Présentation du livre de Jules Falquet
« Géopolitique : Féministes dans le monde »
Présentation du livre de Jules Falquet
« De gré ou de force. Les femmes dans la mondialisation »
Editions La Dispute, 2008
par Marie-Josée Salmon et Monique Dental
(Article paru dans le journal L’Humanité le 3 juillet 2008
Rubrique « Idées Géopolitique » page 17)
Sociologue et militante, Jules Falquet adopte une perspective, trop souvent mal prise en compte, celle des femmes et des féministes latino-américaines et caribéennes pour analyser les dégâts causés par la mondialisation néolibérale.
Elle déconstruit et sape la rhétorique de la légitimation du néolibéralisme, présenté par ses tenants, comme un progrès, notamment pour les femmes, car il permettrait un plus grand accès au marché et donc à l’égalité entre les sexes. Or, ce dernier est loin d’être satisfaisant pour « celles qui ne sont ni blanches ni aisées » ; de plus, « il s’inscrit dans un durcissement des rapports sociaux de sexe ». Ainsi, la mondialisation néolibérale est la source de la prolifération « des hommes en arme » au détriment « des femmes de service » (emplois de domestiques, expansion de l’industrie du sexe …).
Au cœur du système s’affairent les grandes organisations internationales : la Banque mondiale, le Fonds Monétaire International (FMI). L’auteure scrute tout particulièrement l’attitude ambivalente, voire la duplicité de l’ONU. Celle-ci, en effet, se présente comme préparant une sorte de « bonne gouvernance mondiale participative ». Dans les faits, elle s’appuie sur les savoirs et l’expérience de certaines organisations pour en faire, moyennant quelques concessions, des piliers du néolibéralisme.
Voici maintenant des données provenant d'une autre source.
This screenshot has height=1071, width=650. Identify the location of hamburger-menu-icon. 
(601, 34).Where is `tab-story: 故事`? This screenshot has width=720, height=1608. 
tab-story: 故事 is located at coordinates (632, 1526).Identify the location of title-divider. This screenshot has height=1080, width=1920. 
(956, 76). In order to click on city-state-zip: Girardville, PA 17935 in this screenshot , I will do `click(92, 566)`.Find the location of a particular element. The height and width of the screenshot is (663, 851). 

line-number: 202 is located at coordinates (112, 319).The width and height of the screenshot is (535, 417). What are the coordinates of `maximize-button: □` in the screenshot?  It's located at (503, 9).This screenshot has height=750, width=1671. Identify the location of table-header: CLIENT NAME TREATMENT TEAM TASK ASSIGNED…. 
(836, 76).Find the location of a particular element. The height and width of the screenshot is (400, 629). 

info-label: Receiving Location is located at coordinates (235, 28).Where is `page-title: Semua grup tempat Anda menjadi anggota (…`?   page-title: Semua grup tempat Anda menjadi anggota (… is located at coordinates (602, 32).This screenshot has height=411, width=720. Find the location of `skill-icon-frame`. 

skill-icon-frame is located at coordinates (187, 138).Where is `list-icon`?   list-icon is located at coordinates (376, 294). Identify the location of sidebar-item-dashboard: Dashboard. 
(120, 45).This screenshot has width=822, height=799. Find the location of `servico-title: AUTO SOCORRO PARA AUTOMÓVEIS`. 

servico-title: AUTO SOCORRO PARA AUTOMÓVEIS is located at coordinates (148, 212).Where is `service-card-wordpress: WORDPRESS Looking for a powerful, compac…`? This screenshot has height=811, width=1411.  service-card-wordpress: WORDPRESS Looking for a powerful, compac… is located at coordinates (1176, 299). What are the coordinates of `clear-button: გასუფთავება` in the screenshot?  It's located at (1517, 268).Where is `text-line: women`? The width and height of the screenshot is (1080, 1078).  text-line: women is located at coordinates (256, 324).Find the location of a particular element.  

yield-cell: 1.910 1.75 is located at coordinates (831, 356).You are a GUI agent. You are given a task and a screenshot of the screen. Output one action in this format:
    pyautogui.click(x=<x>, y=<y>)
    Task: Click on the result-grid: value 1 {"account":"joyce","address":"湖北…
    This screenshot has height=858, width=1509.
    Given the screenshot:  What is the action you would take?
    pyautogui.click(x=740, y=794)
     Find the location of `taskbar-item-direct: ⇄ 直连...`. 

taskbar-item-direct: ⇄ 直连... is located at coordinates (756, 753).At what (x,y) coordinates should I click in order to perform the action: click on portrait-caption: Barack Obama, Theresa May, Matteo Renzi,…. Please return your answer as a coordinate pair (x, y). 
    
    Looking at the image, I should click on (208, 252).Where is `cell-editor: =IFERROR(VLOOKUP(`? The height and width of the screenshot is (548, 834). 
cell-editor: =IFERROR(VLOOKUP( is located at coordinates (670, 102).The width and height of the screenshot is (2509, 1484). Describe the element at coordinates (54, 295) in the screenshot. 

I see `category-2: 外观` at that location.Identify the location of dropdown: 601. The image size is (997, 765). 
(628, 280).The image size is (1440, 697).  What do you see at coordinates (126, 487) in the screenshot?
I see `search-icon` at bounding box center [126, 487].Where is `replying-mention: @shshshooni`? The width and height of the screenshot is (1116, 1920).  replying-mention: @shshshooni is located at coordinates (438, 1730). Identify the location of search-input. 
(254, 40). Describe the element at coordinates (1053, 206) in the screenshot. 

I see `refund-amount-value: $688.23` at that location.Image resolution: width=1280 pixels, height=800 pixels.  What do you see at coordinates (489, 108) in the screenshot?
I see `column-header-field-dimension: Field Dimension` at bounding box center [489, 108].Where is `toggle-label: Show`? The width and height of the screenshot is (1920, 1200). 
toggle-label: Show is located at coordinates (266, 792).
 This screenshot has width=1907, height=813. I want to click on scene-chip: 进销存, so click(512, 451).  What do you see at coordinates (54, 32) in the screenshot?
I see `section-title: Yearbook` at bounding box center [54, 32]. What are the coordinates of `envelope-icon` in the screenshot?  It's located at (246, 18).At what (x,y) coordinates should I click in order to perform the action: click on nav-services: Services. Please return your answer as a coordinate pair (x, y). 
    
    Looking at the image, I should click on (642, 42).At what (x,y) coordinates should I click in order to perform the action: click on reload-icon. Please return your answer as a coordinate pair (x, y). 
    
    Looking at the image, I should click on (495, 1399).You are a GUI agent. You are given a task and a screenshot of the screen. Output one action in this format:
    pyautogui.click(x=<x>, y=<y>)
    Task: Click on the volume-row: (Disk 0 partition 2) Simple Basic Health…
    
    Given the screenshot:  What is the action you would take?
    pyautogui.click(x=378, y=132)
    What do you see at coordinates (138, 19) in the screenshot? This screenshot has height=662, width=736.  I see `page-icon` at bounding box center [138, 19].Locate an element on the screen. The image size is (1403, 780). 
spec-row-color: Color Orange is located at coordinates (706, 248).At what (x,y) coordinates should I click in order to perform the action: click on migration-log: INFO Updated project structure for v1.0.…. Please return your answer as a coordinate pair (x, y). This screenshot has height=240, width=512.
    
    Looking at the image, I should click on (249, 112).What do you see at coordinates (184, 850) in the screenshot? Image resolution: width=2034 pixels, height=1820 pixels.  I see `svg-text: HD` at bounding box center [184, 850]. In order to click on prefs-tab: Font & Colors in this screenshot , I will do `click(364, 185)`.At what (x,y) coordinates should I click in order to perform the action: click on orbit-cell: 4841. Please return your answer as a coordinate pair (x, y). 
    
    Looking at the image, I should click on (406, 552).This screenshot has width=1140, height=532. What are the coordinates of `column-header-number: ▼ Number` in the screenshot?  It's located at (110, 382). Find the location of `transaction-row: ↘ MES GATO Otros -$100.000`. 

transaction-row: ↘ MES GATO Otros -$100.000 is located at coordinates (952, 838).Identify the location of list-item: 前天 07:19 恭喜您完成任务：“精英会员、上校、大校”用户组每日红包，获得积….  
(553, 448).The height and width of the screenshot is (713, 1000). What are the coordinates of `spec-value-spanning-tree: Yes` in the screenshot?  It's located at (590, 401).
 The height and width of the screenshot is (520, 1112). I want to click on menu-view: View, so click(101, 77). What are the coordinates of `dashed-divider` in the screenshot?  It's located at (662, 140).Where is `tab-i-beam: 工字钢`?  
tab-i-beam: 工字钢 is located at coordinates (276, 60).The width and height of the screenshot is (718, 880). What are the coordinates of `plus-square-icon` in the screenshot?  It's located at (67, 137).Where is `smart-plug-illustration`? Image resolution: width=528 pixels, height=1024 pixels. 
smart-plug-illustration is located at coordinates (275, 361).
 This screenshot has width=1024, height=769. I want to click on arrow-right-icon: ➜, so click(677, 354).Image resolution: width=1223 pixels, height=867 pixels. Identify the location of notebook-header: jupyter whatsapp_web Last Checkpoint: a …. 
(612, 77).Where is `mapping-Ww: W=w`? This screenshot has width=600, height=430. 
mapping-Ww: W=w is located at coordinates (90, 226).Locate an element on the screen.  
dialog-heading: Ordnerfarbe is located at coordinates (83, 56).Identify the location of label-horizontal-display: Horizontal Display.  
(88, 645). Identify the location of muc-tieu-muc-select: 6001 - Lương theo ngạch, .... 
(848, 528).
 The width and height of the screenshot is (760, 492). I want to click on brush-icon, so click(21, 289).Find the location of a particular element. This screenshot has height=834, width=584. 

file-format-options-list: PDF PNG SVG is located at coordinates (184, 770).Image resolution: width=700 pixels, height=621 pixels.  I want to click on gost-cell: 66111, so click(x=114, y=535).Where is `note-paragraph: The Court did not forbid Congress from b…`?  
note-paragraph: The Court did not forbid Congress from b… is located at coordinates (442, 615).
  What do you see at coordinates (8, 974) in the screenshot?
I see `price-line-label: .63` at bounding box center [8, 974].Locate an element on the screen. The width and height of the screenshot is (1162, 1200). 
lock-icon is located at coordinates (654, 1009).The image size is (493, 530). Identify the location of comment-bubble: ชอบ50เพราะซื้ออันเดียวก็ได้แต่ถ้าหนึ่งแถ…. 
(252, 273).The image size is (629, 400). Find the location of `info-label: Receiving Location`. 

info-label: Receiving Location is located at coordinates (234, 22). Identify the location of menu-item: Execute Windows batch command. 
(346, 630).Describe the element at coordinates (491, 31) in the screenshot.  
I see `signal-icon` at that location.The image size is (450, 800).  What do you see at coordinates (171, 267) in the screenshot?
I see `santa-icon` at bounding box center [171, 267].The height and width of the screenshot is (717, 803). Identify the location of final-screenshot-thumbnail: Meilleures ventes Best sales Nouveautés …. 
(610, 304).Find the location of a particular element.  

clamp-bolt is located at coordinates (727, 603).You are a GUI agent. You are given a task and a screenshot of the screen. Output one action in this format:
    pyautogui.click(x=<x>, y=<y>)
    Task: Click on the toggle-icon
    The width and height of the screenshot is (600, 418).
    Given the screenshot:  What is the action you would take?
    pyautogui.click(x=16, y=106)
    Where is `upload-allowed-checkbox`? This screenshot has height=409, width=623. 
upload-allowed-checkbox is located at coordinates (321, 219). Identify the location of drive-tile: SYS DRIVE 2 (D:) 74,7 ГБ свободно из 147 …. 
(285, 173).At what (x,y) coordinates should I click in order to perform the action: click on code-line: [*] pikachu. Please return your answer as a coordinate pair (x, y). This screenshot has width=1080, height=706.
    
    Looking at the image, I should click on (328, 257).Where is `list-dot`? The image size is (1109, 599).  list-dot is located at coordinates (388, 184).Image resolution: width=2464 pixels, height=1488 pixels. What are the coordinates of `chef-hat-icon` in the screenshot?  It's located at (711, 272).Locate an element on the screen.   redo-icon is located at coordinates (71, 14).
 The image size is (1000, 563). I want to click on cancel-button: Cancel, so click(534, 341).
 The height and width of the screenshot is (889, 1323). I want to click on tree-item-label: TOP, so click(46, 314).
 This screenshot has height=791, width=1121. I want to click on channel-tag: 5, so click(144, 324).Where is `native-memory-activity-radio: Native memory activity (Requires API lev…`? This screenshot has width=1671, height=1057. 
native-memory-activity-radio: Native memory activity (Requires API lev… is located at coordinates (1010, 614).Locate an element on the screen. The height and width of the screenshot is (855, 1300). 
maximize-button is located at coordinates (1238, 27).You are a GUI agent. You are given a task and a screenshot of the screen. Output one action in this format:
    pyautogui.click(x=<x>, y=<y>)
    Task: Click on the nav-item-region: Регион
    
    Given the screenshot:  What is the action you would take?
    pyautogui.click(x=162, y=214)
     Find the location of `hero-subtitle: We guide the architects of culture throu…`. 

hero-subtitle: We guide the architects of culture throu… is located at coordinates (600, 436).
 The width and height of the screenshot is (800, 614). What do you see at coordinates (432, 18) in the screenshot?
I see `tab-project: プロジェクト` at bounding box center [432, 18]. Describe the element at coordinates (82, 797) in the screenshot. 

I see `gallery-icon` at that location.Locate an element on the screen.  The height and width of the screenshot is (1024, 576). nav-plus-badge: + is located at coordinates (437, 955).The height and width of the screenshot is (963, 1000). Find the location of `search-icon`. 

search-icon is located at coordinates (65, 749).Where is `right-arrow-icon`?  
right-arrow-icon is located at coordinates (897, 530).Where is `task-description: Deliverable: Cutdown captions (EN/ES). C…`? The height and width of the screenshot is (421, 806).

C’est aussi un moyen de neutraliser les mouvements de révolte. L’écart grandissant entre les discours des Nations Unies et les inégalités structurelles (tant sociales qu’économiques et institutionnelles dont sont victimes les femmes, en particulier dans les pays du Sud, constitue la preuve d’une soumission aux diktats de la mondialisation néolibérale. Ce constat s’appuie sur l’étude de plusieurs cas, en particulier celui du microcrédit. Alors qu’il prétend lutter contre « la paupérisation », il appauvrit la plupart des femmes et renforce le modèle néolibéral, cause de leur appauvrissement.
Le dernier chapitre de cette étude opère un changement de perspective ; il est consacré aux mouvements sociaux « progressistes » qui tentent de s’opposer à l’expansion néolibérale. Sont analysés la guérilla salvadorienne du Front Farabundo Marti (entre 1981 et 1992), le Mouvement néo-zapatiste mexicain, le Mouvement des sans-terres, apparu au Brésil à partir des années 1980.Tous ont connu une participation importante des femmes. Or, l’auteur constate que même si les rapports sociaux de sexe ont été partiellement modifiés dans le sens d’une plus grande égalité, les vieilles structures patriarcales ont la vie dure (division sexuelle du travail, conception de la famille …). Ainsi, « ces mouvements gagneraient à opérer un retour réflexif sur leurs pratiques ».
En adoptant le regard d’ailleurs, celui des femmes et des féministes d’Amérique Latine où elle a fait de nombreux séjours, l’auteure critique la notion de « développement » telle qu’elle est présentée par les chantres du néolibéralisme et dévoile l’instrumentalisation des femmes.
Un livre qui offre des perspectives nouvelles, à découvrir de toute urgence.
(Monique DENTAL, fondatrice du Collectif de Pratiques et de Réflexions Féministes « Ruptures », elle anime ses activités en réseau dans la mixité ; Marie-Josée SALMON, présidente du Collectif en exercice).